Dear Di, When you buy a Macintosh, among the software utilities that come with it is an Apple File Exchange program. It acts as a translator between Apple files and your Mac and is described in the Mac Utilities manual.

This same utility converts to and from MS DOS if you own the right accessory drive. Apple makes drives that any Apple dealer can sell you. We prefer a Dayna drive and its software for DOS-to-Mac exchanges.

Dear Judi and Frank, I have an IBM clone with 640K memory and EGA graphics, running at a slow 10MHz. It's fine for spreadsheets and word processing, but the main purpose of our computer is family entertainment. For that, it just doesn't run fast enough.

We like flying and sports programs and large-size simulations like Tracon. My wife likes adventure programs made by companies like Sierra Online.

We're planning to get about $2,500 worth of new computer and are a little lost as to the best choice. My questions are: (1) Does a 286-type computer rated the same speed process data as fast as a 386-type computer? (2) Is a 386-type computer practical if it's used almost entirely for entertainment? (3) What's the best processing speed for entertainment type programs? Could a high-speed processor ever be too fast? (4) What's the expected life span of a hard drive? (5) If the hard drive is filled to capacity, can programs be deleted to allow others to be entered?

Columbus, Ohio, playperson

Dear Pers, Those are all very good questions that stump many home (and business) computer owners. We'll take them in order.

1. Generally, a 386 processes data faster than a 286 for several reasons. Generally, though, the speed doesn't increase as much as the price.

2. If you can afford a 386, sure, get it. In fact, get a 386SX, which will probably come with a clock speed of 20MHz. Games will run 50-100 percent faster on that than your 10MHz 286.

Also, VGA graphics boards run faster than older graphics standards.

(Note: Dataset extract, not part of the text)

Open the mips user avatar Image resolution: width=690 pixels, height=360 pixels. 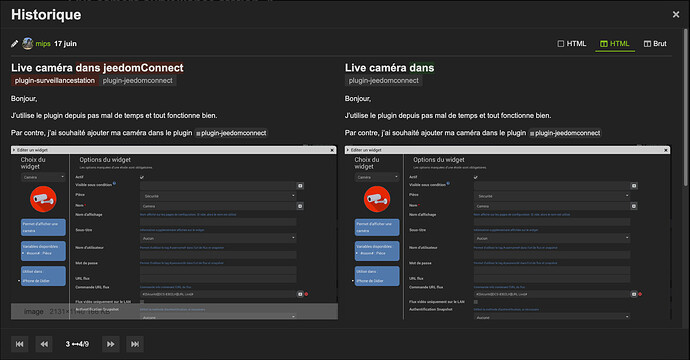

Tomorrow there may be something faster.

3. For older games that took their speed signals from the computer's processor, a 386 would be impractical because the games would run so fast you couldn't read their screens. But nowadays there are so many different processor speeds, most games adjust to computer clock speed instead.

4. A run of the mill hard drive usually lasts about three years in daily office use. Then its moving parts start to wear and go out of alignment. If not used much, a hard drive could last five to ten years. Drives can be replaced by any competent computer repair service.

5. You can indeed delete programs from your hard disk as well as data files. Look up the ERASE (or DELETE) command in your computer's MS DOS manual. At drive prompt C:, type delete, then a space, then the name of the program you want deleted.

Before deleting any program, check its manual. Some program makers use copy protection schemes that permit only one hard disk installation at a time. Their manuals caution you to use their uninstall program to do your deleting.

Follow their advice. That way, you'll be able to reinstall the program if you decide to use it again in the future.

Dear Judi and Frank, I switched from an Osborne 4 last summer. I'd like to pass on to other readers how I did it. I used MediaMaster software that came with the Osborne. It formats and reads or writes disks for the IBM. It's available also from FOG users groups.